== INSTRUCTIONS ==
**A)** Rework the part of the article on immigration and U.S. jobs that begins at the words "An ongoing narrative" and stops after "non-durable goods manufacturing.", changing every "study" to "analysis".
**B)** Carry the article on immigration and U.S. jobs forward from its final sentence.

*** Opening STUDY TEXT ***

Migrants seeking asylum in the U.S. walk along the Rio Bravo river
Migrants seeking asylum in the U.S. walk along the Rio Bravo river, the border between Mexico and the U.S., as seen from El Paso, Texas. Photo by: Reuters/Carlos Barria

An ongoing narrative about migrants displacing American or U.S.-born residents in the workforce may be about to change, as a recent study found that even with a drop in immigration during the COVID-19 pandemic, U.S.-born employees didn't fill in the jobs that the decline in migrants left open.

In the study published in the Journal of Population Economics at the University of California, Davis, analysts found that the drop in immigrants corresponded to a decline in employment in specific occupations such as retail, social assistance, accommodation and food services, and non-durable goods manufacturing.

"The question is, 'Did Americans move into those sectors and into those states that experienced the biggest drop in immigrants? And the answer is, 'no,'" said Giovanni Peri, a professor of economics and director of the UC Davis Global Migration Center, and co-author of the study, as per The Daily Democrat.

*** Closing STUDY TEXT ***
*** Opening INFORMATION ***

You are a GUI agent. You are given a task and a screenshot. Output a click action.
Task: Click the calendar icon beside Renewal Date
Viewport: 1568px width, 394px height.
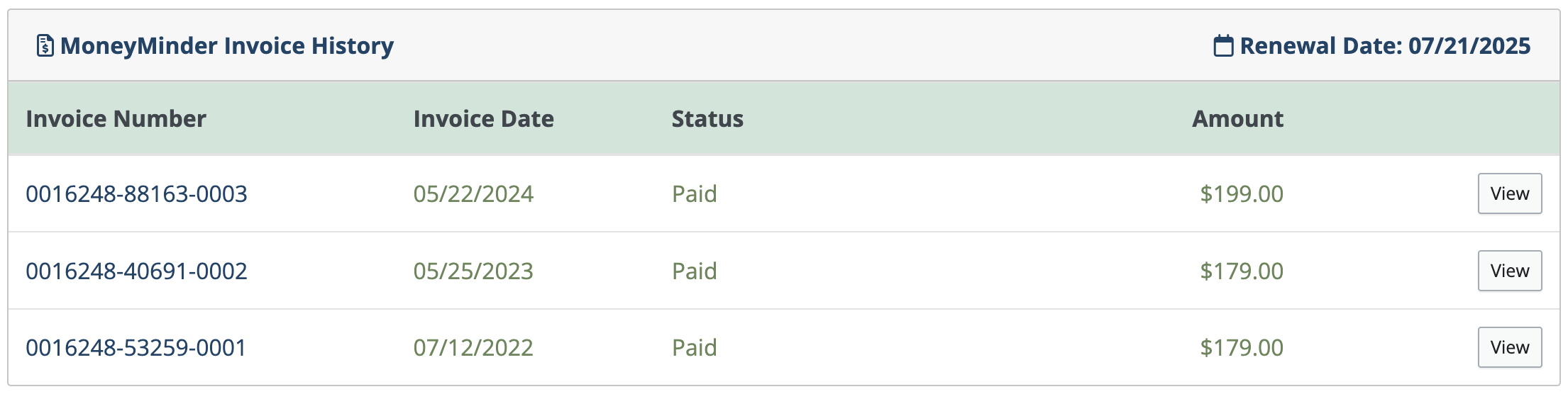(x=1223, y=45)
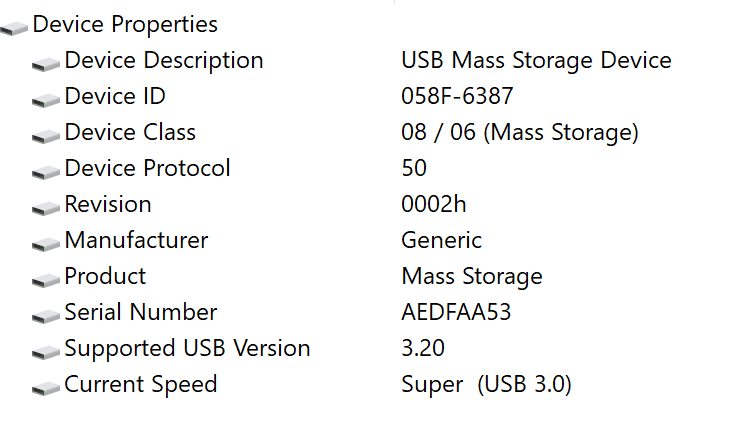Click the drive icon beside Device ID
Image resolution: width=752 pixels, height=434 pixels.
click(46, 99)
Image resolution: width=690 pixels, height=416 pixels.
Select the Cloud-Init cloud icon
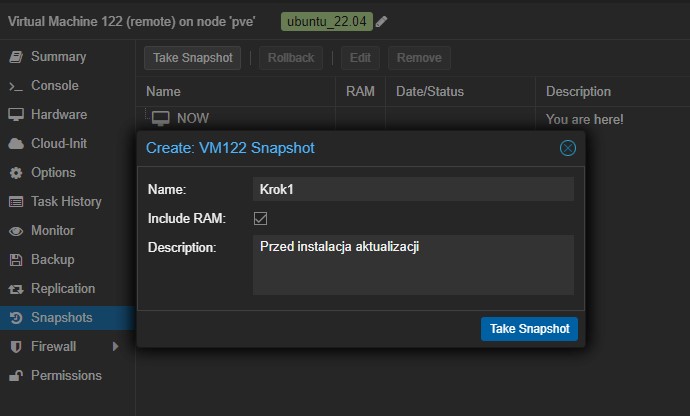[x=15, y=144]
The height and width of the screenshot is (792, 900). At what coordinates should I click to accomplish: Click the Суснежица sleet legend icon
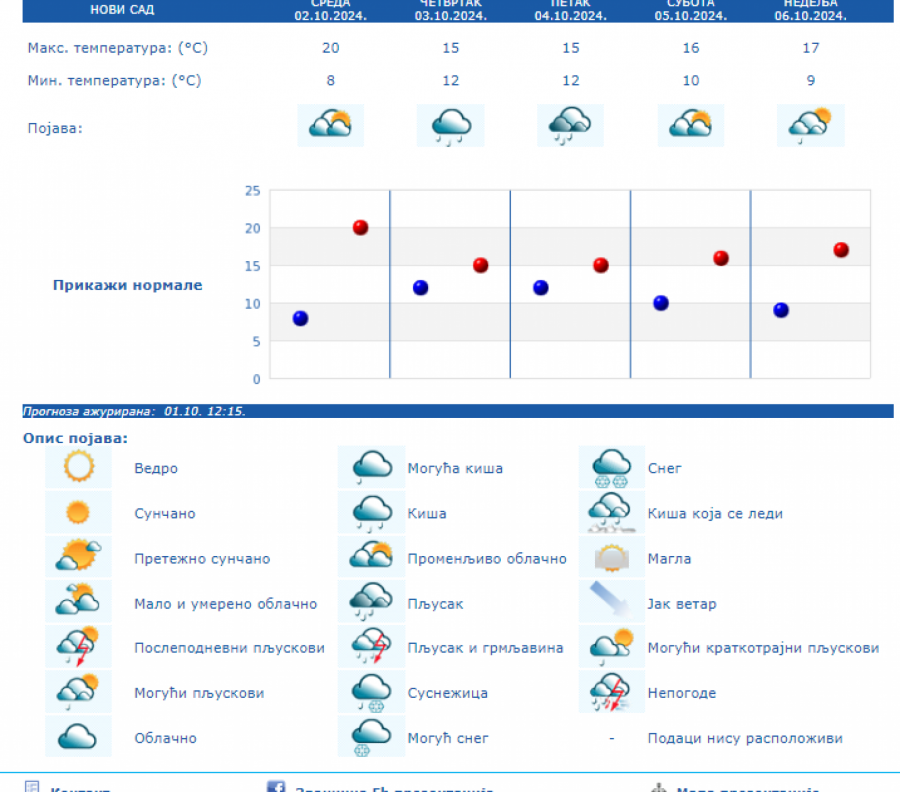point(371,692)
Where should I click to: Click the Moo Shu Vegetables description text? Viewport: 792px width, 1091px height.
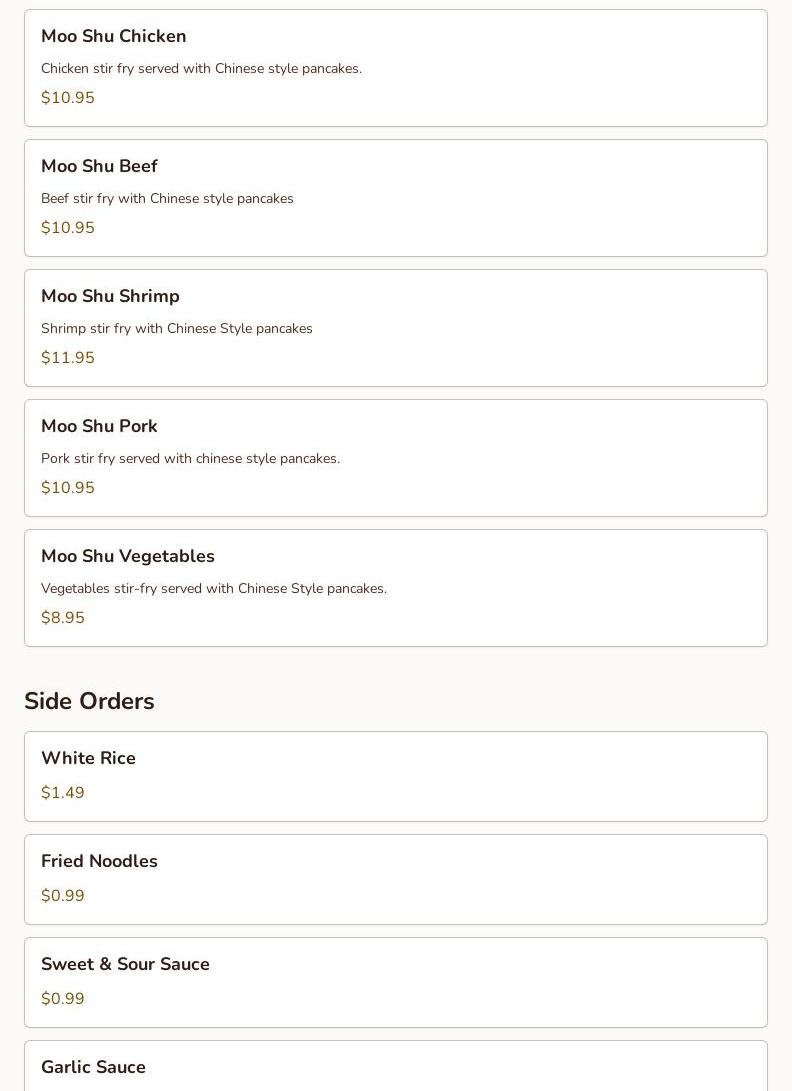tap(214, 589)
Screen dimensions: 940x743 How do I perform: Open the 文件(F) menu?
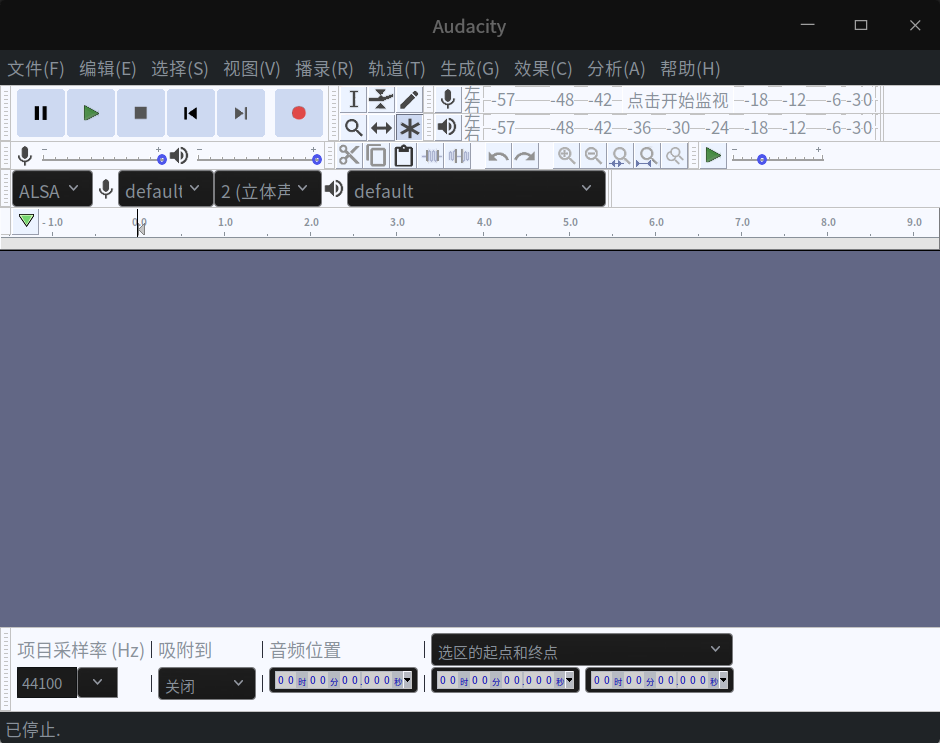36,69
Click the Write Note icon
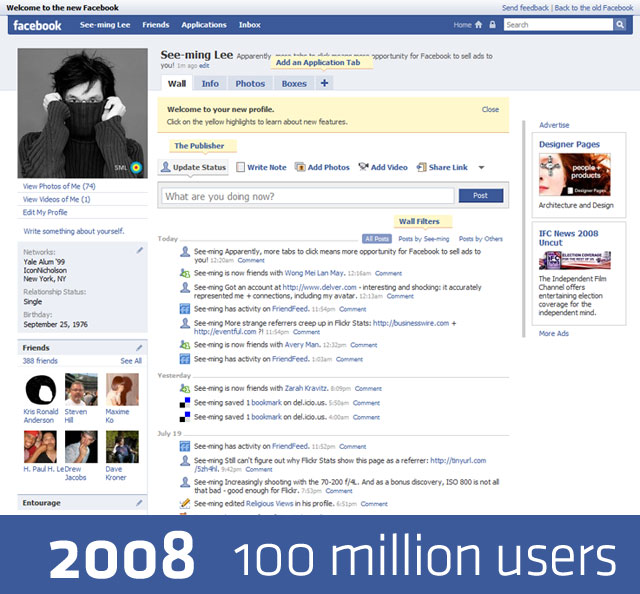 click(x=241, y=167)
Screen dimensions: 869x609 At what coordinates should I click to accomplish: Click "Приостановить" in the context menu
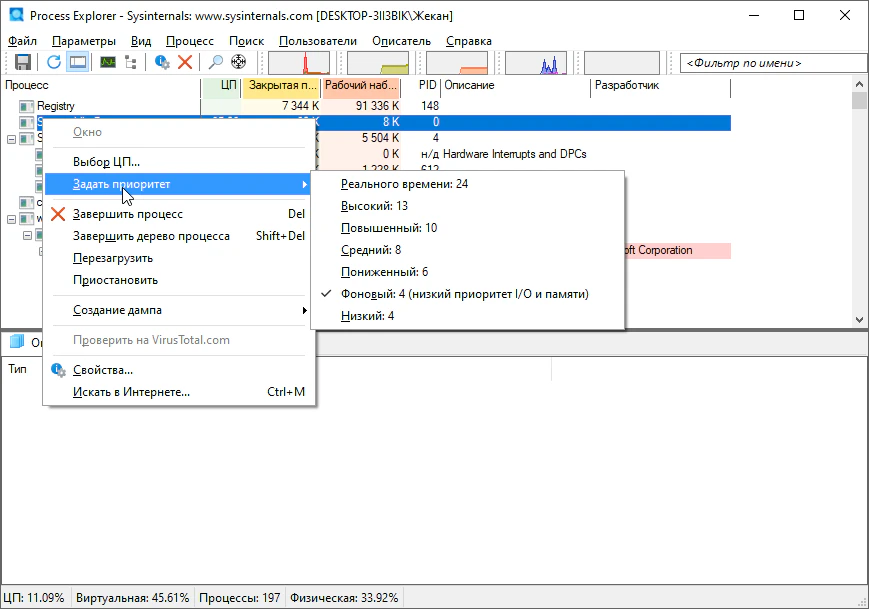coord(115,280)
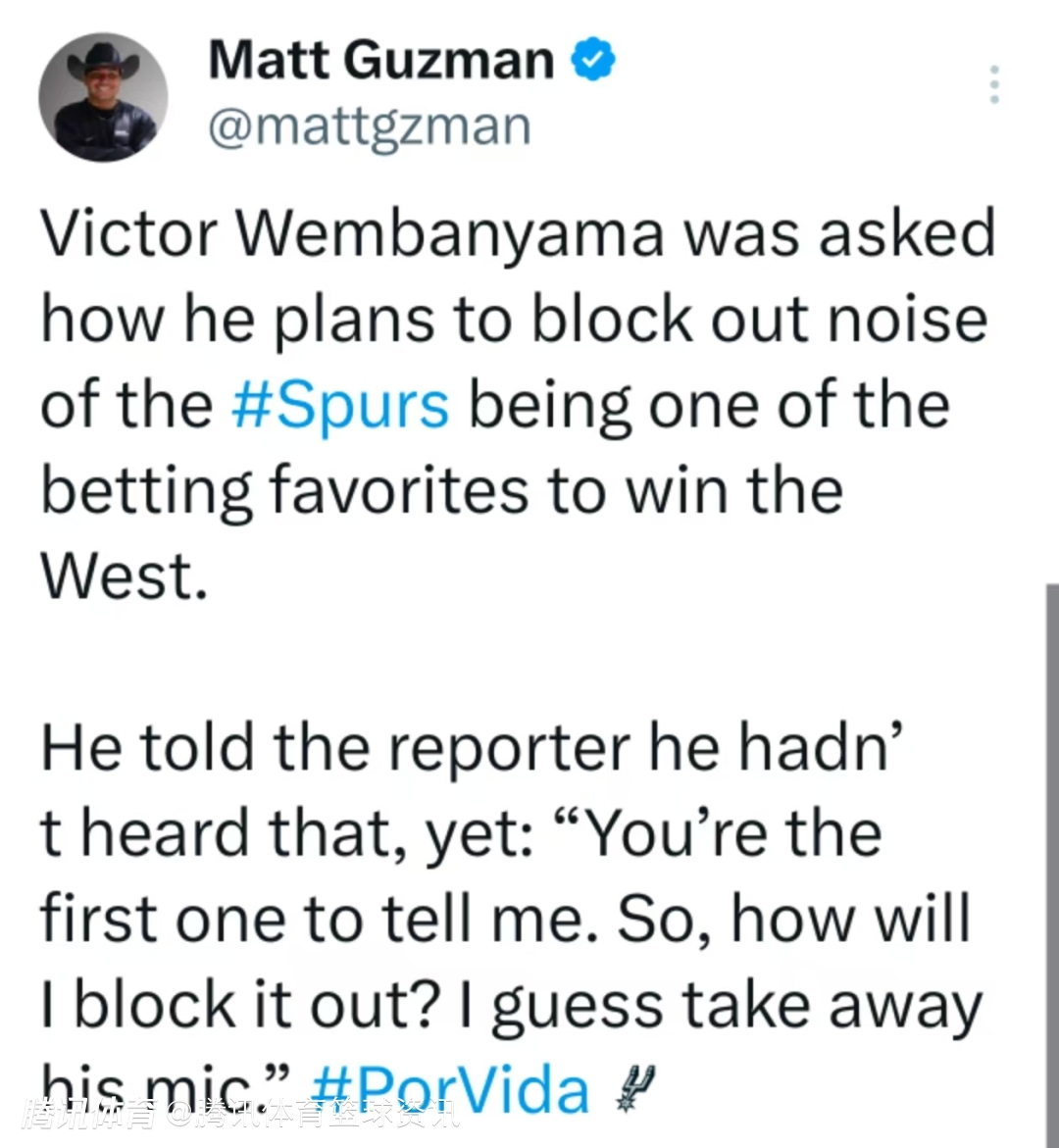Click the word "reporter" in the second paragraph
This screenshot has width=1059, height=1148.
click(508, 748)
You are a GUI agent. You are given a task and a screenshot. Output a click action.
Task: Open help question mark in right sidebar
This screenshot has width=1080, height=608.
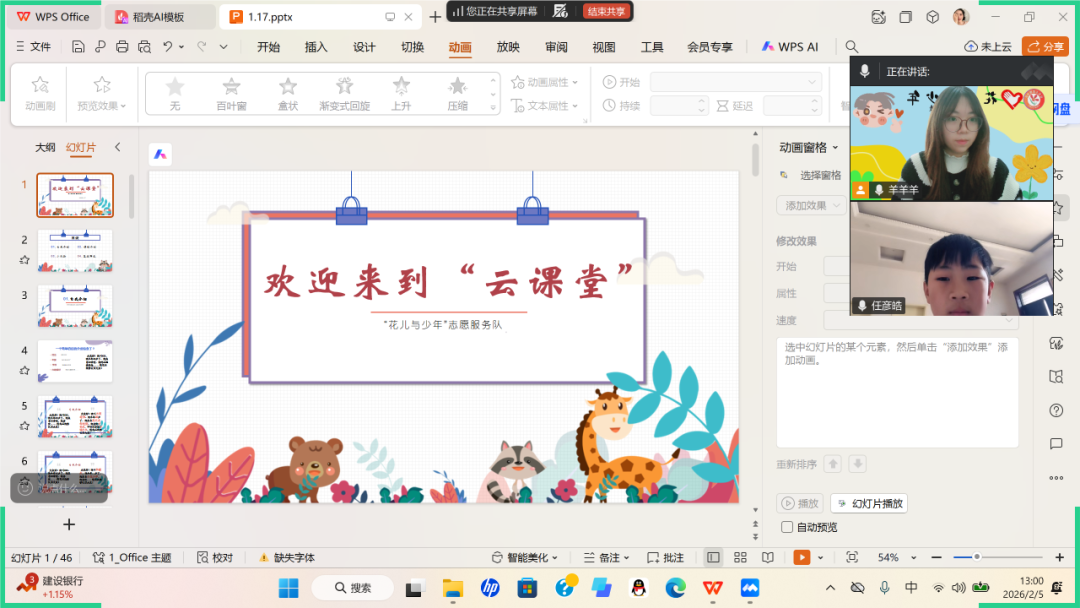pos(1056,410)
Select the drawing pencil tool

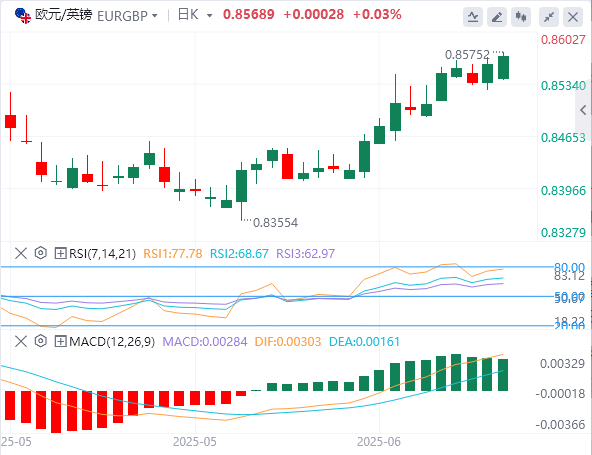point(497,17)
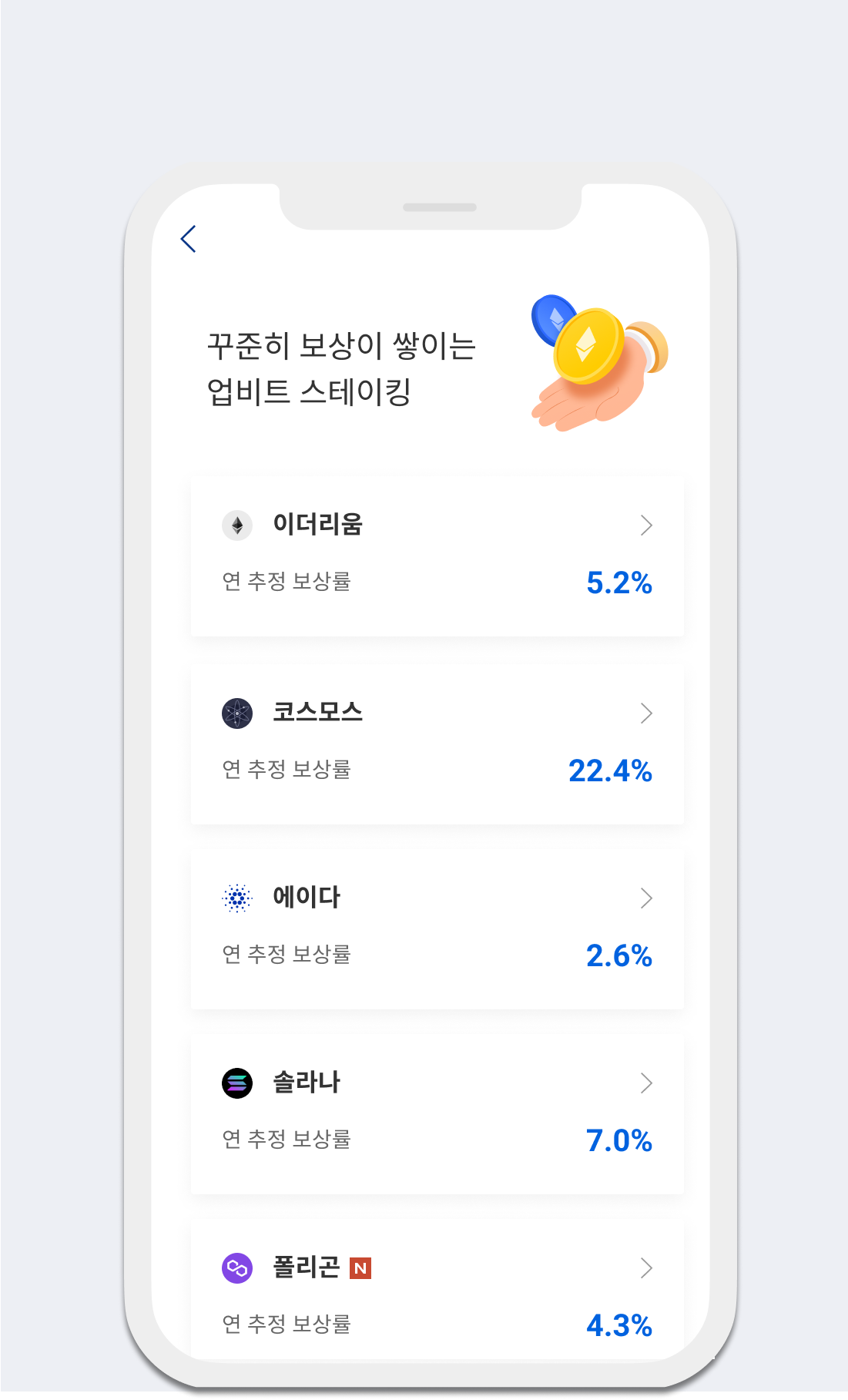Open the 폴리곤 row chevron

[x=646, y=1268]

*** Closing INFORMATION ***

== ANSWERS TO THE TASKS ==
**A)**
An ongoing narrative about migrants displacing American or U.S.-born residents in the workforce may be about to change, as a recent analysis found that even with a drop in immigration during the COVID-19 pandemic, U.S.-born employees didn't fill in the jobs that the decline in migrants left open.

In the analysis published in the Journal of Population Economics at the University of California, Davis, analysts found that the drop in immigrants corresponded to a decline in employment in specific occupations such as retail, social assistance, accommodation and food services, and non-durable goods manufacturing.

**B)**
While immigration numbers were already going through a slowdown due to the Trump administration's migration policies, the drastic decline in migrants entering the U.S. was further emphasized after 2019, specifically among Mexican migrants.

The net growth of working-age non-U.S.-born individuals saw a 1.65 million population gap between May 2019 and June 2022, the researchers found. During the said period, the accommodation and food services sector experienced a 30% drop in employment as migration declined.

Due to the employment decline, Peri and his co-author, Reem Zaiour, researched whether Americans would fill open jobs that were usually taken up by migrants. "Jobs were out there, but they were not filled," Peri said.

He said the results of the study could help change prejudiced views on immigration. "Changing the attitude toward immigration starts with changing our understanding and our knowledge of the facts," he said.

Experts from the U.S. think tank Brookings previously suggested that immigrants aren't "stealing" as many U.S. jobs as the Trump administration stated. "Undocumented workers often work the unpleasant, back-breaking jobs that native-born workers are not willing to do," Brookings senior fellow Vanda Felbab-Brown wrote in a 2017 essay, "The Wall."

She said immigration issues won't be solved by mass deportations, but by creating a "legal" visa system that will be dedicated to jobs that U.S.-born residents don't want.

A Pew Research survey conducted in 2020 found that 77% of Americans believe undocumented immigrants mostly fill jobs "U.S. citizens do not want."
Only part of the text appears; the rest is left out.